Первая лифляндская почтовая станция была расположена на горе. Я вошел в «Passagierstube»[21]. В этой комнате царила такая чистота, такой порядок, словно ее только накануне покрасили или ждали на другой день каких-то посетителей. Пол посыпан песком, на окнах герани и розмарины, в углу фортепьяно в четыре с половиной октавы, на столе, покрытом белой скатертью, лютеранская библия. Среди нескольких литографий, в рамке понарядней, висел печатный листок. То было «An meinen lieben Fritz»[22] – нечто вроде идиллического завещания, написанного Фридрихом-Вильгельмом III для своего сына.
Станционный смотритель, кроткий старичок с простодушно благочестивым видом, свойственным одним лишь немцам, надел для меня свой серый сюртук, украшенный перламутровыми пуговицами. Видя, что я читаю завещание, он подошел ко мне и почтительно завел разговор, величая меня всякую минуту то «бароном», то «Freiherr»[23], то «Hoch wohlgeboren»[24]. Он сообщил мне, между прочим, что «никогда не мог без слез читать эти трогательные слова доброго покойного короля».
Станционный смотритель предупредил меня, что, судя по ветру, ночь будет вьюжная, и посоветовал переждать до утра; я вышел из дома посмотреть, что делается на улице. Резкий ледяной ветер свистел в деревьях, яростно раскачивая голые ветви. Гонимые ветром облака порою открывали бледный серп луны, и тогда становилась видна полуразрушенная башня – все, что осталось от лежавшего в развалинах замка. Под провисшим сводом ворот, которые некогда вели в замок, сидели человек десять финнов, низкорослых, тщедушных, жалких, со светлыми, как лен, волосами. Их язык, совершенно чуждый для нас, неприятно поражал мой слух. Над воротами было прибито чучело орла. Вдруг предо мной промелькнул, мгновенно скрывшись с глаз, стройный белокурый юноша, с подкрученными усиками и ружьем за плечами. Он сидел в маленьких санях и сам правил. Упряжь на лошади, не украшенная русской дугой, звенела зато двумя десятками бубенцов; за санями бежала борзая, обнюхивая мерзлую землю.
В Лифляндии и Курляндии нет деревень, похожих на русские. Там фермы, разбросанные вокруг замка. Крестьянские хижины стоят врозь; русской общины здесь не существует. На этих фермах живет бедный, добрый, но мало одаренный народ, по-видимому, без будущего, придавленный вековым рабством, – остаток древнего народонаселения, затопленного волнами других рас. Между немцами и финнами огромное расстояние; надо сказать, что германская цивилизация была весьма замкнутой. После стольких веков тесного соседства и постоянных сношений с немцами финны этих мест остались полудикими. Первым позаботился об их воспитании император Николай, – разумеется, на свой лад: он обратил их в православие.

### Исходный фрагмент
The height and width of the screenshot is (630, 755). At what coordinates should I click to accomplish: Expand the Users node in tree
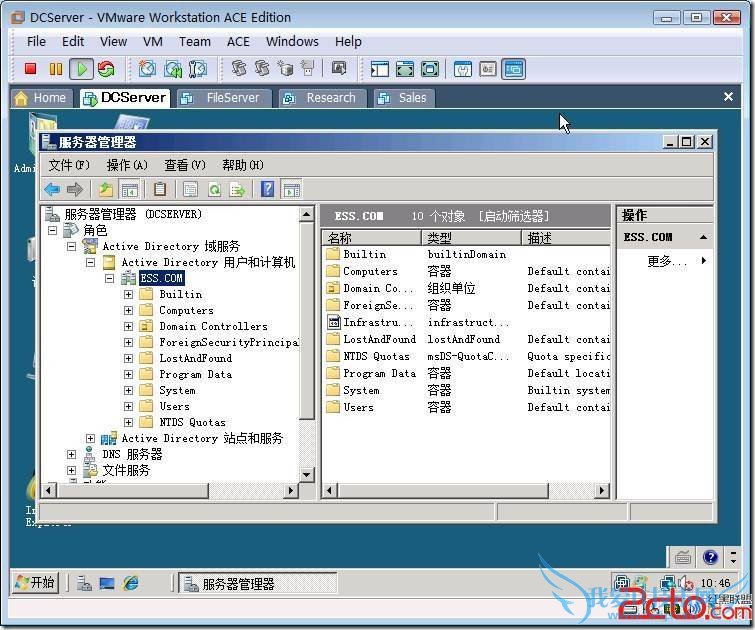[128, 406]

### Задания
[a] Ответьте на вопросы по отрывку о лифляндской почтовой станции.
(i) Какая книга лежала на столе в комнате для проезжающих?
(ii) Что было прибито над воротами разрушенного замка?
(iii) Кто, согласно отрывку, первым позаботился о воспитании финнов?
[b] Выпишите без изменений часть отрывка о лифляндской почтовой станции: начните с того места, где стоят слова «Первая лифляндская почтовая», и остановитесь после слов «для своего сына.».
[c] Продолжите отрывок о лифляндской почтовой станции с того места, на котором он обрывается.
Материал взят из другого источника и с отрывком не связан.

### Ответы по порядку
[a]
(i) Лютеранская библия.
(ii) Чучело орла.
(iii) Император Николай.

[b]
Первая лифляндская почтовая станция была расположена на горе. Я вошел в «Passagierstube»[21]. В этой комнате царила такая чистота, такой порядок, словно ее только накануне покрасили или ждали на другой день каких-то посетителей. Пол посыпан песком, на окнах герани и розмарины, в углу фортепьяно в четыре с половиной октавы, на столе, покрытом белой скатертью, лютеранская библия. Среди нескольких литографий, в рамке понарядней, висел печатный листок. То было «An meinen lieben Fritz»[22] – нечто вроде идиллического завещания, написанного Фридрихом-Вильгельмом III для своего сына.

[c]
Но только в Риге, на этих узких, темных улицах, в этом городе привилегий, цехов («Zünft'ов»), проникнутом ганзейским и лютеранским духом, где в самой торговле чувствуются отсталость и застой, где русское население принадлежит к закоренелым раскольникам, два века назад оставившим отечество, потому что они сочли режим царя Алексея слишком революционным, а патриарха Никона слишком смелым реформатором, – только там я понял разницу между тем миром, который я только что покинул, и тем, в который вступил.
Сухощавые, тонконогие евреи, в черных бархатных ермолках, в коротких штанах, нитяных чулках и низких башмаках в самую холодную пору балтийской зимы; немецкие негоцианты, шествующие с величием сенаторов, что побуждает вас свернуть с дороги, чтобы избежать с ними встречи… В казино, в клубах только и разговоров, что о монополиях, предоставленных городу в 1600 году, о вольностях, дарованных в 1450 году, о последних нововведениях 1701 года…
Балтийские немцы, сыны древней цивилизации, много веков тому назад отстали от великого исторического движения; отныне они приобрели неизменный склад, они остались какими были, ничем с тех пор не обогатившись; в своих идеях и делах они установили порядок, правила и меру, чтобы никогда от них не отступать. Поэтому-то они несомненно должны ненавидеть расплывчатость, склонность к преувеличению и беспорядок, царящие не только в русских законах, но даже в нравах.
Мы отнюдь не достигли определенной устойчивости, мы ищем ее, мы стремимся к общественному строю, больше отвечающему нашей природе, но временно остаемся в навязанном нам силой положении, ненавидя его и примиряясь с ним, желая от него избавиться и терпя его против воли. Они же, напротив, подлинные консерваторы; они многое потеряли и опасаются потерять остальное. Мы можем только выиграть, нам терять нечего. Мы повинуемся по принуждению; в законах, которые нами управляют, мы видим запреты, препоны и нарушаем их, когда можем или смеем, не испытывая при этом никаких угрызений совести. А они принимают настолько всерьез одну часть закона, что нарушить ее было бы в их собственных глазах преступлением. Эта часть закона служит опорой другой, нелепость которой очевидна для всех.
У них – незыблемая мораль, у нас – моральный инстинкт.
Их преимущество перед нами – в выработанных ими позитивных правилах; они принадлежат к великой европейской цивилизации. Наше преимущество перед ними – в нашей могучей силе, в известной широте надежд. Там, где их останавливает сознание, нас останавливает жандарм. Арифметически слабые, мы уступаем; их же слабость – алгебраическая, она в самой формуле.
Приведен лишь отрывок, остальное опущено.